With the option to import your party from the end of Dawn of War II, Chaos Rising gives itself plenty of opportunity to further ingrain these characters within its storied universe. It helps that the pared back and intensified campaign features far more gusto and a greater degree of originality in its mission objectives, which all combines to evoke a genuine sense of progression over the course of the (surprisingly lengthy) campaign. Unlike the original, it feels like a more cohesive experience and not just a cluster of levels where you either defend point A or chop down whatever stands in the way of point B – though you’ll still find yourself doing a lot of that, mind.

Part of the broader appeal comes from an enemy able to speak and intelligent enough to contribute to the overarching narrative.

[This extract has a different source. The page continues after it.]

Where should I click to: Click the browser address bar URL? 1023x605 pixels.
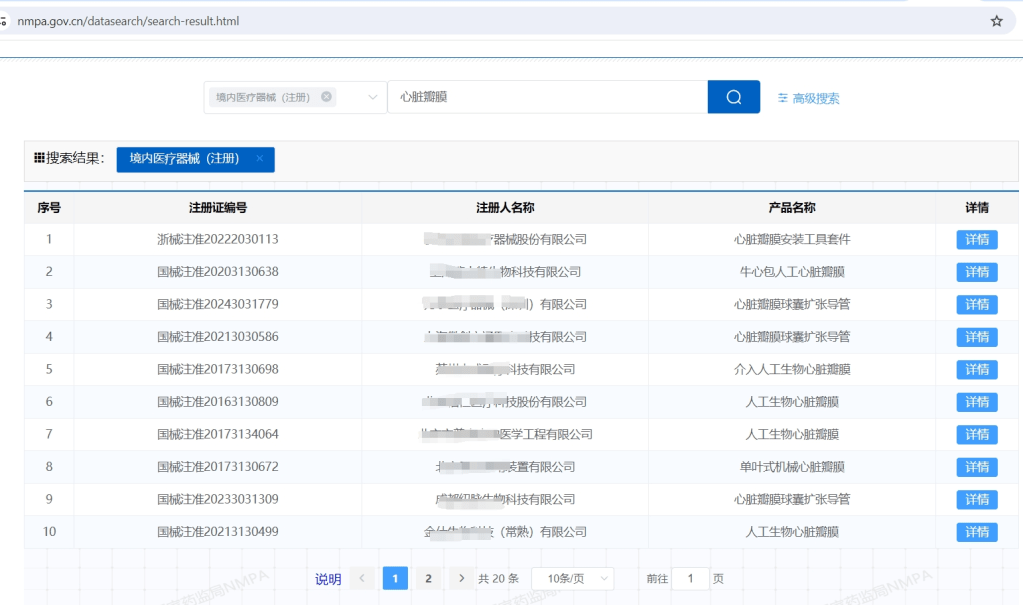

The Tyranids are great – and make a cheeky return in the form of some levels that pay homage to the Space Hulk board game – but there’s only so much you can do with a species that only ever operates on a cycle of invade, hack everything alive to bits and make a big icky alien nest on the remains of their planet. There are enough customary appearances from the Orkz and the Eldar to remind everyone they’re still doing the rounds, too.

Online hasn’t received such a significant change – some new maps and characters for Dawn of War II’s original four races – though it never needed much tinkering to begin with. If your mouse handling skills are keen enough to survive in the frantic online domination mode, however, the ability to play as Chaos will probably be more than enough to secure an investment. They were sorely missed from the original.
As an expansion, Chaos Rising does exactly that, generously expanding on the core experience of Dawn of War II but also managing to sidestep a few of the downsides of its campaign. Relic’s current RTS formula has almost become a subgenre of its own, and with Chaos Rising they effortlessly prove themselves masters of their domain.